• [Consigne] Mettez dans un tableau Markdown à deux colonnes, « Numéro » et « Contenu », les lignes des données qui vont de celle qui contient "coordinates (969, 520)." jusqu'à celle qui contient "What do you see at coordinates (434, 360)", ces deux lignes comprises. Numérotez chaque ligne et laissez de côté les lignes vides.

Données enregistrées

..............................

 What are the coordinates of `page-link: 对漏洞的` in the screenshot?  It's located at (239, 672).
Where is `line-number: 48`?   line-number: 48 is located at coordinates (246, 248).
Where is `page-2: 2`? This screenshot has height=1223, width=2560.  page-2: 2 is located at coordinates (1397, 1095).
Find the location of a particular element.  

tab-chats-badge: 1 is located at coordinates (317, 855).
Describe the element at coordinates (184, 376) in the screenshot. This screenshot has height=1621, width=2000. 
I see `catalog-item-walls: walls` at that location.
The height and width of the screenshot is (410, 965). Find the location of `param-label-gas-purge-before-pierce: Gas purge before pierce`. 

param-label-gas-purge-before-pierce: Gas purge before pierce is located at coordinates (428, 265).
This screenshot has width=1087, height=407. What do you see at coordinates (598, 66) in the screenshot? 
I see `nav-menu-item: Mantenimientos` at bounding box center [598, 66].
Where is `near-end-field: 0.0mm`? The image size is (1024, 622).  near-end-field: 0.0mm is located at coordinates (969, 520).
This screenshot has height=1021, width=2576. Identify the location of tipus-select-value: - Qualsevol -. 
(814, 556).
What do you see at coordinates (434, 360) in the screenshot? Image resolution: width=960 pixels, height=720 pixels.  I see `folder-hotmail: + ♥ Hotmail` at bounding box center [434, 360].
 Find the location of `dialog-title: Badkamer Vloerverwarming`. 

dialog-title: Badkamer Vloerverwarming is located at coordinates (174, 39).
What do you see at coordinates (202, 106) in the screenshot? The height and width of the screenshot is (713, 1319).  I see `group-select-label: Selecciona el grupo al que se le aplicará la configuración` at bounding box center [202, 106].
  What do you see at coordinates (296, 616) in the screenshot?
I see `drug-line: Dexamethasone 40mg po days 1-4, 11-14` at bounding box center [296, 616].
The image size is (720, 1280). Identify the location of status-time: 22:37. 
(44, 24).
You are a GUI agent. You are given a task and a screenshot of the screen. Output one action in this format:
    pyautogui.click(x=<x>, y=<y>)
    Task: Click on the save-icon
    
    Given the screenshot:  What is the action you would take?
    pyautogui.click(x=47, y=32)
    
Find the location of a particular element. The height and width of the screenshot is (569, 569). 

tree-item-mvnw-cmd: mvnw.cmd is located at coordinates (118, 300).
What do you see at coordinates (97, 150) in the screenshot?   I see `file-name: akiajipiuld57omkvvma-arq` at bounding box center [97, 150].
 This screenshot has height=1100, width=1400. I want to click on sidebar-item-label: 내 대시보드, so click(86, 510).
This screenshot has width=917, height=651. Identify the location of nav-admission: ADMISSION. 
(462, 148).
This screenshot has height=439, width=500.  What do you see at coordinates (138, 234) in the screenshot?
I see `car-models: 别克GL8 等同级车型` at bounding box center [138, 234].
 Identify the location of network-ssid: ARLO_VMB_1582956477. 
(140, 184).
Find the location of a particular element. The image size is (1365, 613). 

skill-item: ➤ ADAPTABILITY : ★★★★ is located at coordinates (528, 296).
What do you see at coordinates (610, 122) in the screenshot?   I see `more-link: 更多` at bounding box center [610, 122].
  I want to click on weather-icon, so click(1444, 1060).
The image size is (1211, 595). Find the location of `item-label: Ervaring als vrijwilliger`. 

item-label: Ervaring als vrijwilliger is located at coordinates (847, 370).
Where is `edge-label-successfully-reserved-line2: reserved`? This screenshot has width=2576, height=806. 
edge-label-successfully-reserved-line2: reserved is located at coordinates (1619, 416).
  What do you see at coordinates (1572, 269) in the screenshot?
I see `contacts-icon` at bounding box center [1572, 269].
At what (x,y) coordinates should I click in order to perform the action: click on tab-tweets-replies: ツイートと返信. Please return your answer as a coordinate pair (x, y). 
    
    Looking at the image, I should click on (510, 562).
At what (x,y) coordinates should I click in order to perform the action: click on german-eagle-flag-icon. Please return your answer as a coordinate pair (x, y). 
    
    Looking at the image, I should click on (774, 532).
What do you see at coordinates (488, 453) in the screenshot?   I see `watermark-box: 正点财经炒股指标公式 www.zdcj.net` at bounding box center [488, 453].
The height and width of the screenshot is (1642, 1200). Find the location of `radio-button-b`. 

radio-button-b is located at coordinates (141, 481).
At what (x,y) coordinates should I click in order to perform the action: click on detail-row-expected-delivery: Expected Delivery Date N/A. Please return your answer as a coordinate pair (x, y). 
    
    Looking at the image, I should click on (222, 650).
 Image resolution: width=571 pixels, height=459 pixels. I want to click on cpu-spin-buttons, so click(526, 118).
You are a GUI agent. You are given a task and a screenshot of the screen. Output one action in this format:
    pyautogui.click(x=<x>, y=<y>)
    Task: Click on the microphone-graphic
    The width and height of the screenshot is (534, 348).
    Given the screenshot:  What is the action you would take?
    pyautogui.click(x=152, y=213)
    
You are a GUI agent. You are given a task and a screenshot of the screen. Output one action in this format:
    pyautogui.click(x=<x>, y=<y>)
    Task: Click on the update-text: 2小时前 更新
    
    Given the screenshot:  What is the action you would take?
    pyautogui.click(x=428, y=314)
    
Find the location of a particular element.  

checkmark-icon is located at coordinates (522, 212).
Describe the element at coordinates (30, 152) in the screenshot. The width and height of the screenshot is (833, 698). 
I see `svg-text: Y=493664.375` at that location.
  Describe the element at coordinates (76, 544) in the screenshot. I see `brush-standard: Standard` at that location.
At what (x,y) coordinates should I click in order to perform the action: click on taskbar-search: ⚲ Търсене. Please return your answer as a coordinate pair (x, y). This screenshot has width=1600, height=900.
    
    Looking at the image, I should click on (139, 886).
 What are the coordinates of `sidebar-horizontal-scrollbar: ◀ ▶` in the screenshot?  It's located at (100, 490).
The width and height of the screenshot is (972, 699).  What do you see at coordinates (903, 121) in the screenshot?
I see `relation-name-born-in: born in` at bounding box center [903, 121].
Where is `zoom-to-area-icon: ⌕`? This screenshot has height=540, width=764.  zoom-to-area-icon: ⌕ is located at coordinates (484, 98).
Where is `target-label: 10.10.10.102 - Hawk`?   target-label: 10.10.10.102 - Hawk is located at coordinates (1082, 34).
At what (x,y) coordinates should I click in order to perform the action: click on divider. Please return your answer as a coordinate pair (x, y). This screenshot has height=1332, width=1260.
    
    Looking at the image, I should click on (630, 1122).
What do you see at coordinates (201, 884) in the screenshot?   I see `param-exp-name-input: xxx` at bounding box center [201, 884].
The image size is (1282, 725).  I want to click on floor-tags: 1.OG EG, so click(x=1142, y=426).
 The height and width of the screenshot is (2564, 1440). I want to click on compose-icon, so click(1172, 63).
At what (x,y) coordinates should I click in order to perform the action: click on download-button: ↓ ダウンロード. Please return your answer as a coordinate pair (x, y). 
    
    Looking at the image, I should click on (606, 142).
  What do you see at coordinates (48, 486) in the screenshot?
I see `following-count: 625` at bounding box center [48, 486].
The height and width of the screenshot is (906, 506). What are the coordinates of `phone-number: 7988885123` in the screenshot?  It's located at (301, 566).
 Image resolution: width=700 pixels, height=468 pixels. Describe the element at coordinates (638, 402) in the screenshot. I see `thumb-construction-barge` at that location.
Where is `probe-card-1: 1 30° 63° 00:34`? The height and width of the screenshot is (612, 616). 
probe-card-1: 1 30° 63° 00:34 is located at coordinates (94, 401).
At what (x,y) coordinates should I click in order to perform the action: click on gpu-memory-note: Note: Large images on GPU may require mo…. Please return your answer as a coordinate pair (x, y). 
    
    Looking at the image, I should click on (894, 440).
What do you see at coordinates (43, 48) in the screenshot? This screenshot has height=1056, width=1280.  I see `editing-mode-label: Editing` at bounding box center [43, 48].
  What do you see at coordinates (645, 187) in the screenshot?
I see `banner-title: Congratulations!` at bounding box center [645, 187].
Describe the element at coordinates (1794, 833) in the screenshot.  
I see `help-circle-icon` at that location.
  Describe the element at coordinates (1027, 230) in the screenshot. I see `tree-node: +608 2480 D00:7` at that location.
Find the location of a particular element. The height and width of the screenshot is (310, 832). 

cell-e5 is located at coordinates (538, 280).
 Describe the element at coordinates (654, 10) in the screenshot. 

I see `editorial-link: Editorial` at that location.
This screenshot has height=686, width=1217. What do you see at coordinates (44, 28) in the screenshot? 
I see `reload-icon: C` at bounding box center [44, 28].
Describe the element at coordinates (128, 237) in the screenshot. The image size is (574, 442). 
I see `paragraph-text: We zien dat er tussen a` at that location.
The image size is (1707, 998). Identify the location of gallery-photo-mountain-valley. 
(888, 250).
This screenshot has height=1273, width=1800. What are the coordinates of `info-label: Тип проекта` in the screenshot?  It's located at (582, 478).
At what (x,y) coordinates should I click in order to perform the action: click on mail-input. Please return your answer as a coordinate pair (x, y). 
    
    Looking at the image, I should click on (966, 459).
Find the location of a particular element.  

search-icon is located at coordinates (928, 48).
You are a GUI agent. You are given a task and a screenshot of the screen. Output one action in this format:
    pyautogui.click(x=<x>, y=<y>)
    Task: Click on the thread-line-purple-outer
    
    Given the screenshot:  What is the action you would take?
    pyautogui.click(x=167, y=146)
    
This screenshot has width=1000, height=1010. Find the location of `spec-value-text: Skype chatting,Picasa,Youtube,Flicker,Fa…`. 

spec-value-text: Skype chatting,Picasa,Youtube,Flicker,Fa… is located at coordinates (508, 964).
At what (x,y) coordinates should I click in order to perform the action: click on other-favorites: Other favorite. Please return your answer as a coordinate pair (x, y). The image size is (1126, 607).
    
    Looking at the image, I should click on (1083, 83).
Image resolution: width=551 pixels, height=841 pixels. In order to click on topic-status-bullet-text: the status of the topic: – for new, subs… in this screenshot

..............................

• [Votre réponse]
| Numéro | Contenu |
|---|---|
| 1 | Where is `near-end-field: 0.0mm`? The image size is (1024, 622).  near-end-field: 0.0mm is located at coordinates (969, 520). |
| 2 | This screenshot has height=1021, width=2576. Identify the location of tipus-select-value: - Qualsevol -.  |
| 3 | (814, 556). |
| 4 | What do you see at coordinates (434, 360) in the screenshot? Image resolution: width=960 pixels, height=720 pixels.  I see `folder-hotmail: + ♥ Hotmail` at bounding box center [434, 360]. |